##### Lesetext
Ein besonderes Augenmerk liegt aber auf der Aufnahme von Personen mit Verwandten in Deutschland. Die Länder haben das Vorschlagsrecht für 3500 Personen aus dem Kontingent. Mindestens 1000 Personen sollen zusätzlich durch das UN-Flüchtlingswerk UNHCR ausgewählt werden. 500 Flüchtlinge werden direkt vom Bund, also dem Auswärtigen Amt oder dem Bundesinnenministerium, bestimmt.

Bisher sind im Laufe dieses zweiten Aufnahmeprogramms etwa 500 Syrer eingereist. 2000 weitere Aufnahmebescheide hat das Bundesamt für Migration und Flüchtlinge bereits ausgestellt und versandt, so dass in den kommenden Wochen mit zahlreichen weiteren Einreisen zu rechnen sei, sagte eine Sprecher.

Insgesamt hat Deutschland seit Beginn der Syrienkrise 2012 rund 520 Millionen Euro Hilfe vor Ort bereitgestellt. „In der Region erreicht man mit den eingesetzten Mitteln weitaus mehr Menschen, als es durch Flüchtlingsaufnahme möglich ist“, heißt es aus dem Ministerium.

Hilfsorganisationen kritisieren die bisherige Vorgehensweise der deutschen Regierung. Was fordern sie für die Schutzsuchenden aus Syrien?

Hilfsorganisationen und Menschenrechtler sind sich einig: Dass Deutschland mehr syrische Flüchtlinge aufnehmen will, ist zunächst einmal aller Ehren wert. Aber die wohlhabende Bundesrepublik könnte und sollte noch weit mehr Menschen aus dem Bürgerkriegsland Zuflucht gewähren. Dazu gehört nach Ansicht des Deutschen Roten Kreuzes auch, die Einreise zu erleichtern. „Wir begrüßen die zusätzliche Aufnahme syrischer Flüchtlinge, appellieren aber gleichzeitig an Bund und Länder, die Aufnahmeverfahren zu vereinfachen und zu beschleunigen“, sagt Präsident Rudolf Seiters.
##########
##### Auszug aus Datensatz
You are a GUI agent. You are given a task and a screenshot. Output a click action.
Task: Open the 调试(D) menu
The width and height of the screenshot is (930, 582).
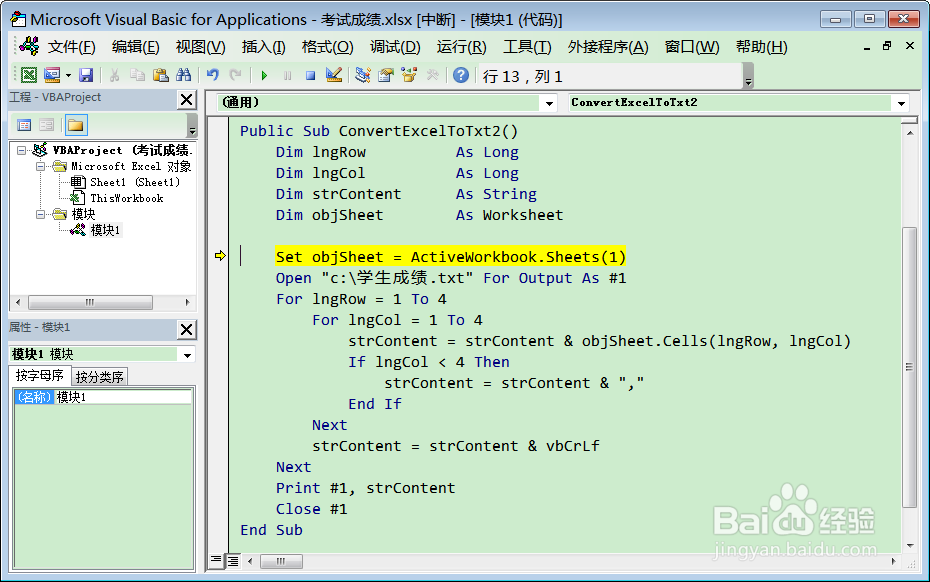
##########
Erforderliche Schritte:
1) Nenne alle Behörden und Organisationen, die im Text über die Aufnahme syrischer Flüchtlinge mit Namen genannt werden.
2) Aktualisiere im Text über die Aufnahme syrischer Flüchtlinge den gesamten Abschnitt von „Bisher sind im“ bis hinunter zu „aus dem Ministerium.“, wobei „Syrer“ durch „syrische Flüchtlinge“ ersetzt wird.
3) Schreibe den Text über die Aufnahme syrischer Flüchtlinge im Anschluss an seinen letzten Satz weiter.

Antwortliste:
1)
- UN-Flüchtlingswerk UNHCR
- Auswärtiges Amt
- Bundesinnenministerium
- Bundesamt für Migration und Flüchtlinge
- Deutsches Rotes Kreuz

2)
Bisher sind im Laufe dieses zweiten Aufnahmeprogramms etwa 500 syrische Flüchtlinge eingereist. 2000 weitere Aufnahmebescheide hat das Bundesamt für Migration und Flüchtlinge bereits ausgestellt und versandt, so dass in den kommenden Wochen mit zahlreichen weiteren Einreisen zu rechnen sei, sagte eine Sprecher.

Insgesamt hat Deutschland seit Beginn der Syrienkrise 2012 rund 520 Millionen Euro Hilfe vor Ort bereitgestellt. „In der Region erreicht man mit den eingesetzten Mitteln weitaus mehr Menschen, als es durch Flüchtlingsaufnahme möglich ist“, heißt es aus dem Ministerium.

3)
Zu hohe bürokratische Hürden moniert auch Günter Burkhardt. Der Geschäftsführer von Pro Asyl nennt die Verhandlungen von Bund und Ländern ein „unwürdiges Geschachere“ und fordert, rund 80 000 Angehörigen von in Deutschland lebenden Syrern einreisen zu lassen. Burkhardt verweist darauf, dass schon vor Kriegsausbruch mehr als 30 000 Syrer in Deutschland lebten. Diese „Community“ könne den Flüchtlingen helfen, sich zu integrieren, Jobs und Wohnungen zu finden.

Deutschland allein wird das Flüchtlingsproblem nicht lösen

Syrische Flüchtlinge in einem Lager in der Türkei.
Syrische Flüchtlinge in einem Lager in der Türkei.

© dpa

Deutschland allein wird das Flüchtlingsproblem jedoch nicht lösen. Es braucht eine einheitliche Vorgehensweise in Europa. Davon könne allerdings keine Rede sein, beklagt DRK-Präsident Seiters. Dabei wäre es sinnvoll, wenn wirtschaftlich starke Länder dem deutschen Beispiel folgten – was bisher nicht geschieht. Das liegt auch an Deutschland, glaubt Asylexperte Burkhardt. Die Bundesregierung halte unnachgiebig an der Dublin-II-Verordnung fest. Die sieht vor, dass das Land, in das die Flüchtlinge zuerst gelangen, für diese zuständig ist.

Das heißt, die Hauptlast liegt bei Staaten wie Italien. „Wenn zum Beispiel vor Lampedusa Gerettete in Deutschland Angehörige haben, sollte es selbstverständlich sein, dass sie hierher weiterreisen dürfen.“ Dazu müsste die Dubliner Verordnung geändert werden – woran Deutschland kein Interesse habe.

Dabei wünschen sich die Vereinten Nationen von der Staatengemeinschaft größeres Engagement. „Wir haben dazu aufgerufen, bis Ende des Jahres 30 000 Flüchtlinge aus der Konfliktregion aufzunehmen“, sagt Hans ten Feld, Vertreter des UN-Flüchtlingskommissars in Deutschland. Der Bundesrepublik komme dabei eine Vorreiterrolle zu. Und die EU könne mehr als bisher leisten.

Nur ein Bruchteil landet am Ende in Deutschland. Wie ist ihre Situation auf der Flucht?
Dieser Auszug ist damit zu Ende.